There were 2,860 new DPAs starting within the reporting period and over 50 per cent (1,265) were bridging loans to allow for the sale of the clients property.  

 

 

£720,000 was written off during the reporting period. During the same period, £67.1 million was recovered.

 

Prior to this latest report the uptake of Deferred Payment Agreements data suggested that only 3,600 DPAs were issued in 2015-16. Less than a third of the Government’s original estimate and lower than the figure in 2012. ‘Reform’ suggested that a higher figure of about 6,000 DPAs were issued in 2015-16 still very much lower than expected than the Government’s projection of 12,300. 

 

Pressure is mounting for an announcement on the future of long term care funding which is currently under review and a Green Paper’ expected “early 2018”. Consideration of the Care Act 2014 part two, it's cap on care costs, a suggested £100’000 ceiling, the so called ‘Dementia Tax’ and a change to property disregards. With between 2008 and 2039, 74 per cent of projected household growth made up of households with someone aged 65 or over, “considering the interplay of DPAs and the overall funding environment will be critical in whether reforms are successful” 
 

“Something is going wrong at the local level in terms of communication between the local authority, individuals and the social care sector.”

Wise words from The Parliamentary Under-Secretary of State, Department of Health (Lord O’Shaughnessy) (Con) during a recent Lords debate on Deferred Payment Agreements

 

“But we need to understand why there were fewer DPA's than anticipated and to ensure that those who are eligible for them can access one. If there are local authorities where not one has been signed, that suggests that something is going wrong at the local level in terms of communication between the local authority, individuals and the social care sector. So we need to know why that happens”.
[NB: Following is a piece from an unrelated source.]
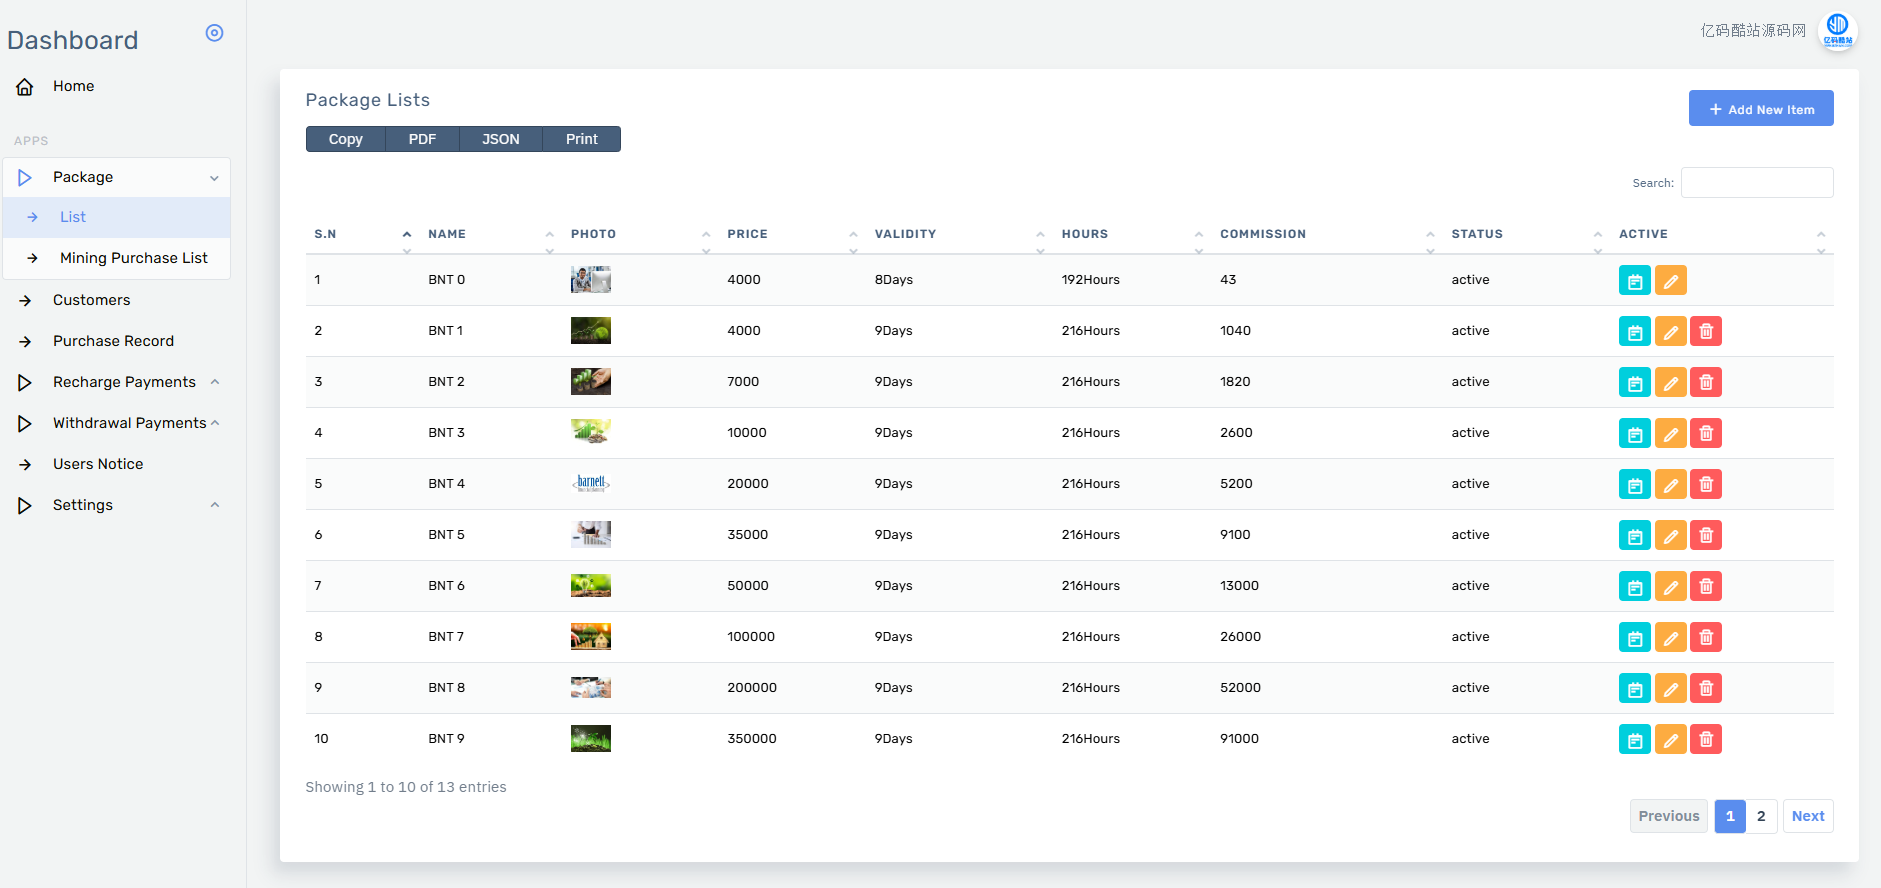Screen dimensions: 1881x888
Task: Delete the BNT 1 package via trash icon
Action: (1706, 332)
Deferred Payment Agreement eligibility is not identified, highlighted or explained because most people don’t know enough about them, including Local Authority staff

To make a difference we have to do something different. Box ticking information doesn’t work. Chaotic signposting doesn’t work. People need personalised care funding advice to understand the care funding options to help them through the care and benefit maze.